Textausschnitt »
● ● ● ●
EffektivwertImmer wenn der Sinus von der Spannung negativ ist, ist auch der Sinus vom Strom negativ. „Minus mal Minus gibt Plus“ und somit ist die Leistung immer positiv. Rechnet man das ganze aus, so ergibt sich die effektive Leistung genau zur Hälfte der Spitzenleistung. Das überlassen wir einfach wieder einem der schon bekannten Algebra-Tools, wie Wolfram Alpha. Nun muss man noch Spannung und Strom über den reellen Widerstand auseinanderziehen, einfach in dem man die Wurzel zieht. Die Effektivwerte von Spannung und Strom sind also jeweils $1 / \sqrt{2}$ ihrer Spitzenwerte.

$$ \begin{align}
P_{eff} &= U_s \; I_s \; / 2  \newline
U_{eff} &= U_s  / \sqrt{2}  \newline
I_{eff} &= I_s  / \sqrt{2}
\end{align} $$

Warum verteilt sich der Faktor der Leistung über die Wurzel genau gleichmäßig auf Spannung und Strom? Das liegt am Ohm’schen Gesetz. Bei konstanter Impedanz können sich Spannung und Strom nur um den gleichen Faktor ändern.
● ● ● ●
Datenauszug »

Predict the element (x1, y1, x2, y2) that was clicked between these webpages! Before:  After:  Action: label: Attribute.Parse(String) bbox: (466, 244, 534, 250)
● ● ● ●
Selbst ausprobieren »
Nenne alle Größen, deren Effektivwert der Textausschnitt über Effektivwerte in seinen Formeln angibt. Schreibe zu jeder Größe die zugehörige Formel.

Lösung »
- Leistung: P_eff = U_s · I_s / 2
- Spannung: U_eff = U_s / √2
- Strom: I_eff = I_s / √2